**The task**
When you copy the entries, keep every word exactly as it stands.

**Data**
********************
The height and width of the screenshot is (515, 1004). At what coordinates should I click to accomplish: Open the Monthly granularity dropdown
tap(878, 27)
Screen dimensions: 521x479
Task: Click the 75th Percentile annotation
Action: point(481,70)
********************
**Your solution**
The height and width of the screenshot is (515, 1004). At what coordinates should I click to accomplish: Open the Monthly granularity dropdown
tap(878, 27)
Screen dimensions: 521x479
Task: Click the 75th Percentile annotation
Action: point(481,70)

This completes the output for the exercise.